ASSIGNMENT: Pictures do not belong in the copy. Output exactly the lines from the one containing "Viewport: 856px width, 447px" to the end of the listing below.

DATA FOR REVIEW:

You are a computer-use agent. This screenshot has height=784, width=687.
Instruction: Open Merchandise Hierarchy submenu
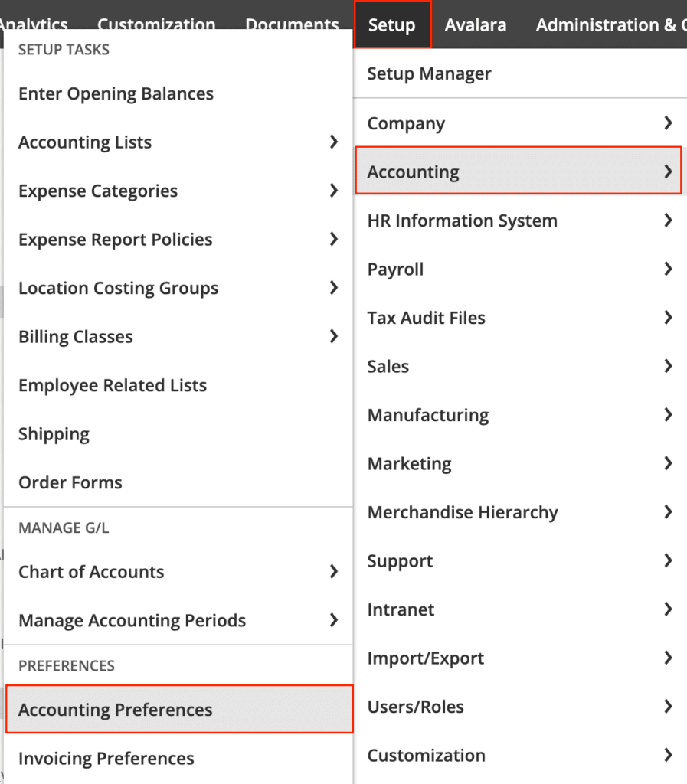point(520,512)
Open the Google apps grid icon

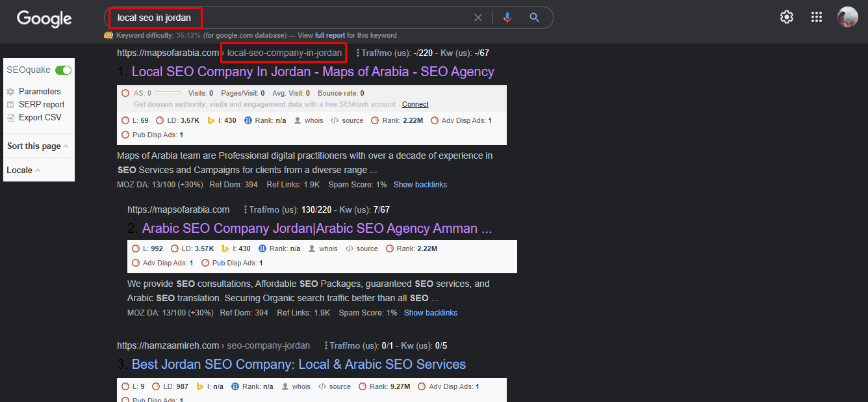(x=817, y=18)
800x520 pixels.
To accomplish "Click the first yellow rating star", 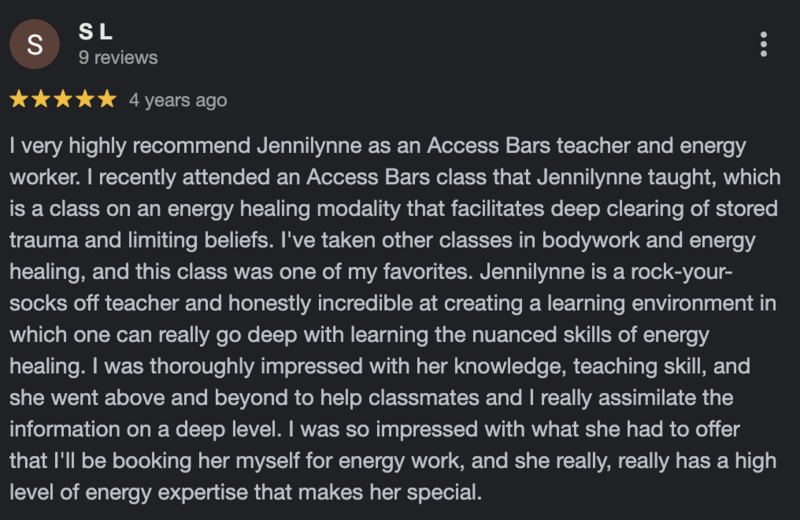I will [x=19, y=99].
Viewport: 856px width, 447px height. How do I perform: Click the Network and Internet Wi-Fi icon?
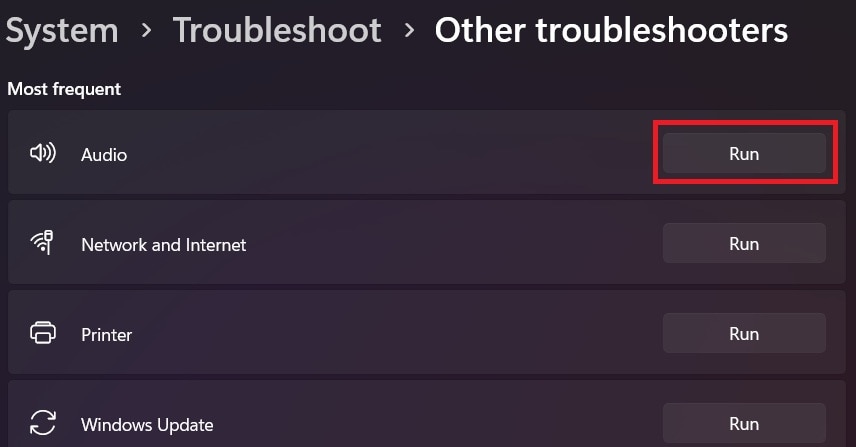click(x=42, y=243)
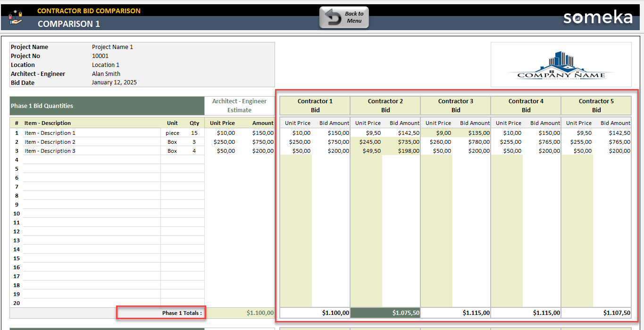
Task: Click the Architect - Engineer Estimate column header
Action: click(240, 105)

THE ANSWER:
Viewport: 856px width, 447px height. How do I perform: Click the Network and Internet Wi-Fi icon?
click(x=42, y=243)
Task: Click the Architect - Engineer Estimate column header
Action: click(240, 105)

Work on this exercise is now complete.